> [RECORDS FOR THIS TASK]
______
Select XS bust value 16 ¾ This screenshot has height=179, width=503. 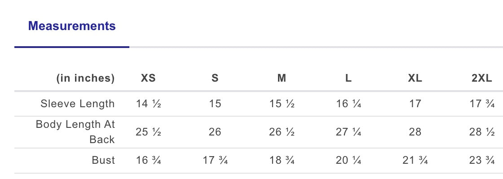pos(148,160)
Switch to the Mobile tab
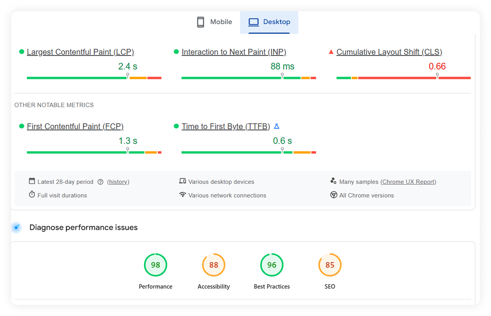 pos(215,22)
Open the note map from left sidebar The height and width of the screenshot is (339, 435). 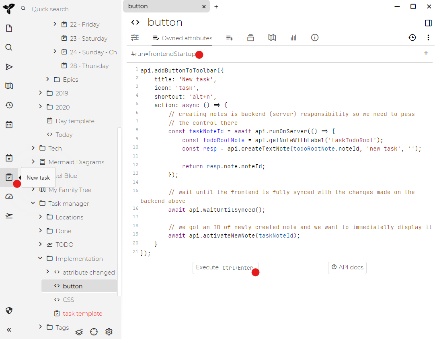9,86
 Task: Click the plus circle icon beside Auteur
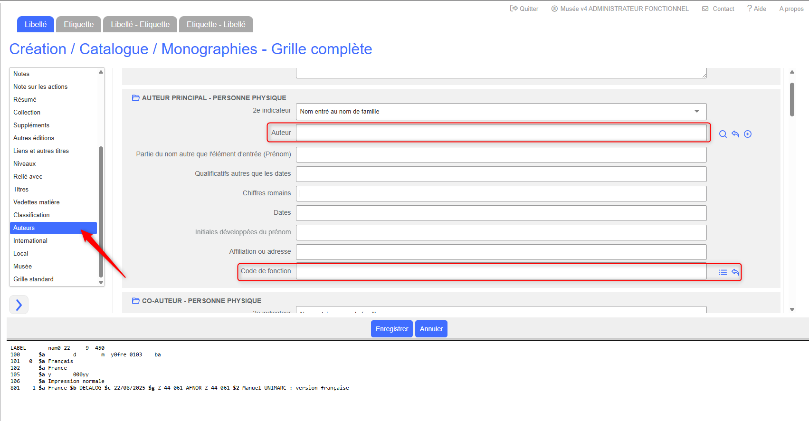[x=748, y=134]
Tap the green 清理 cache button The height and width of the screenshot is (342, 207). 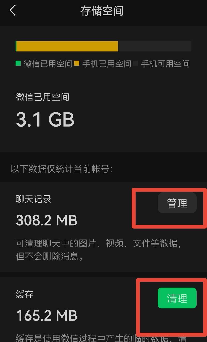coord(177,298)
______
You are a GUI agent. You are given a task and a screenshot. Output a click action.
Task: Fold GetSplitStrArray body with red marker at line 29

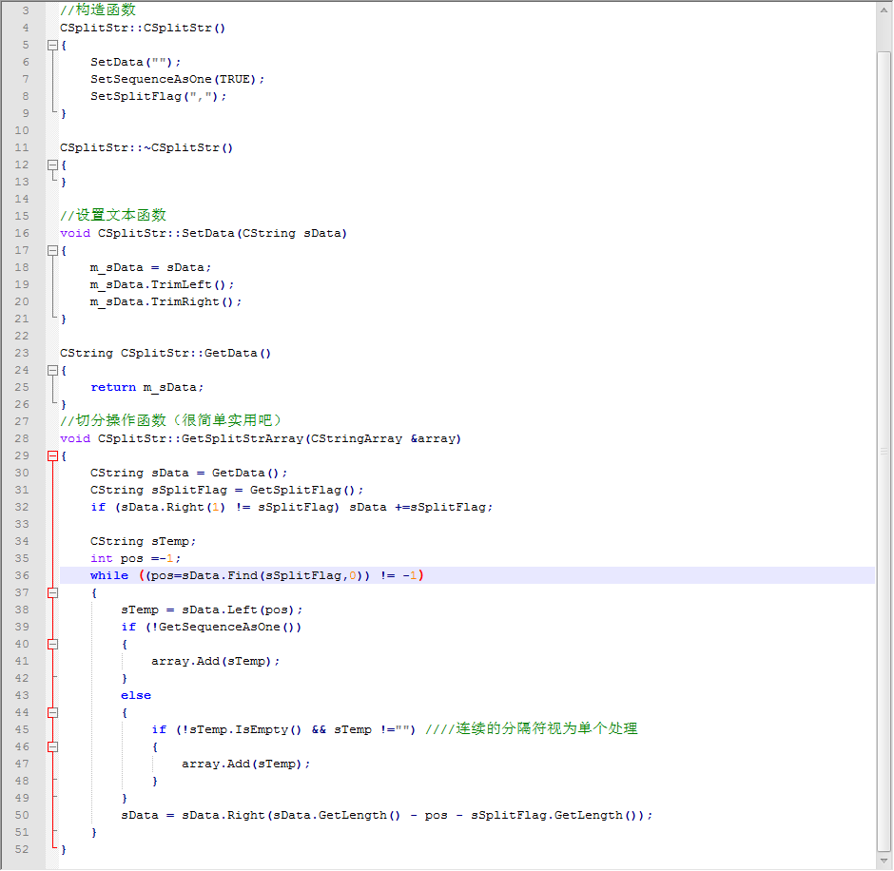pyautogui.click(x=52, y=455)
______
> [WHAT IS ASKED] Put the records from the line with "You are a GUI" to the line with "pyautogui.click(x=52, y=455)" into a JSON list of strings, one string for each line, leaving out blank lines and pictures.

> [CORRECT OUTPUT]
[
  "You are a GUI agent. You are given a task and a screenshot. Output a click action.",
  "Task: Fold GetSplitStrArray body with red marker at line 29",
  "pyautogui.click(x=52, y=455)"
]